*Your task:*
Please return every line of the records below that holds the word "label".

Top of Available data

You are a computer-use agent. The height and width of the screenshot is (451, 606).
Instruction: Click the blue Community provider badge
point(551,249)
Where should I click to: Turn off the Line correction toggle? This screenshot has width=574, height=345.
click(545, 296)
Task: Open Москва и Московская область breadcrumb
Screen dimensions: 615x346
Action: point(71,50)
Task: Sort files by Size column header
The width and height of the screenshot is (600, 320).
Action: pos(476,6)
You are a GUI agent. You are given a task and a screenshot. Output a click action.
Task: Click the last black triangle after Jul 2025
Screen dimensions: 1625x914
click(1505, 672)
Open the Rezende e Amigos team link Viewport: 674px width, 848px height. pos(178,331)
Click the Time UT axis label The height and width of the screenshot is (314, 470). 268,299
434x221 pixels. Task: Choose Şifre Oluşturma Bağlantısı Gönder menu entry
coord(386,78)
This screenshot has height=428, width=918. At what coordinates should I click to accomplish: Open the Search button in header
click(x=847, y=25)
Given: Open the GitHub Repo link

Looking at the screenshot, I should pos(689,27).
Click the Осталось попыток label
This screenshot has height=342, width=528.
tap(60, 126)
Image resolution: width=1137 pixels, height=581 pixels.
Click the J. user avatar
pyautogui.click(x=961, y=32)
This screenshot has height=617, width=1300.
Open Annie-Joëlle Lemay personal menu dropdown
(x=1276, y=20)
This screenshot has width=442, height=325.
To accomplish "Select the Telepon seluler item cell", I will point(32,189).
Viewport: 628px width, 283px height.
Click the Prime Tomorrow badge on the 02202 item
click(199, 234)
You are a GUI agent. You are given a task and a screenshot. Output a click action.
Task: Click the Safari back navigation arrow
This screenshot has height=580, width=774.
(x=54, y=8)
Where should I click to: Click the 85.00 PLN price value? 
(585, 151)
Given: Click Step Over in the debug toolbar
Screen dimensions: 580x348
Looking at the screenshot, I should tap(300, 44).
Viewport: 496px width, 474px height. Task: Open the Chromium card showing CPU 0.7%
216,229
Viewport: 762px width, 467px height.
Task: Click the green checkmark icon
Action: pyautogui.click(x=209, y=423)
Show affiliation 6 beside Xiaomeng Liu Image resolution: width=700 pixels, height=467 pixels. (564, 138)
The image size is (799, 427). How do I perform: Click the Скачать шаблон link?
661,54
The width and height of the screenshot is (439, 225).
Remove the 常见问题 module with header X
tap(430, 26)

Bottom of Available data

*Worked solution:*
Click the Time UT axis label The height and width of the screenshot is (314, 470). 268,299
Click the Осталось попыток label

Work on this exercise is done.